Светлый фон

 

Как всегда, пришел доктор Джонс, поглядывая на меня с привычной укоризной: «Генри Ревир, всех нас беспокоит ваша неудовлетворенность. Почему вы не можете смириться с жизнью – такой, какой всегда была ваша жизнь?»

«Потому что мне скучно! Я все испытал. Нет никакой возможности столкнуться с чем-то новым, неожиданным, удивительным! Я настолько привык к любым последовательностям событий, что мог бы с уверенностью предсказывать будущее!»

На этот раз Джонс отнесся к моим словам серьезнее, чем обычно: «Вы – наш гость. Вы должны понимать, что наш долг заключается в обеспечении вашей безопасности».

«Но мне не нужна безопасность! Я хочу, чтобы меня избавили от безопасности!»

Доктор Джонс игнорировал мои слова: «Вам придется заставить себя сотрудничать. В противном случае… – он сделал многозначительную паузу, – вы будем вынуждены принять меры, не вполне совместимые как с вашим, так и с нашим достоинством».

«Никакое унижение не может быть несовместимо с моим достоинством, – с горечью возразил я. – Какое достоинство может сохранять животное в зоопарке?»

«В сложившейся ситуации нет ни вашей, ни нашей вины. Все мы обязаны оптимально выполнять свои функции. В настоящее время ваша функция заключается в том, чтобы служить незаменимой связью настоящего с прошлым».

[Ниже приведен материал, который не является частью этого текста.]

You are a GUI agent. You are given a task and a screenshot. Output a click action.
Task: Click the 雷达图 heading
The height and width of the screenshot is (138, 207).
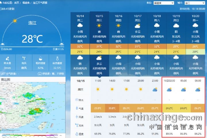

Джонс ушел. Я снова остался наедине с моими мыслями. Угрозы Джонса завуалированы – но, тем не менее, вполне очевидны. Меня предупредили о том, что дальнейшие попытки самоубийства приведут к применению дополнительных средств сдерживания.

Я вышел на террасу и стоял, глядя в морской горизонт – туда, где Солнце заходило за грядой пламенеющих золотом облаков. Я ощущал отверженность – настолько чудовищную, что у меня захватило дыхание. Я окончательно устал от чуждого мне мира, но мне отказывали в возможности его покинуть. Всюду, куда ни посмотри, передо мной открывались перспективы смерти: глубины океана, высоты скалистого обрыва, пульсирующая огнями энергия города. Смерть была привилегией, даром судьбы, наградой – и мне в ней отказывали.

Вернувшись в кабинет, я просмотрел несколько старых географических карт. В доме наступила тишина – такая, как если бы я действительно был один. Но я знал, что это не так. За непроницаемыми для меня стенами бесшумными шагами передвигались смотрители – с их стороны стены выглядели прозрачными. Невесомые ажурные сети искусственной нервной ткани наблюдали за мной над различными участками помещения. Мне достаточно было сделать внезапное движение – и меня снова парализовал бы анестезирующий луч.

Вздохнув, я обмяк в кресле. Приходилось сделать неизбежный, неопровержимый вывод: мне никогда не удалось бы убить себя самостоятельно. Значит, я должен смириться с невыносимым существованием? Я сидел, мрачно глядя на перламутровую стену, следившей за каждым моим поползновением.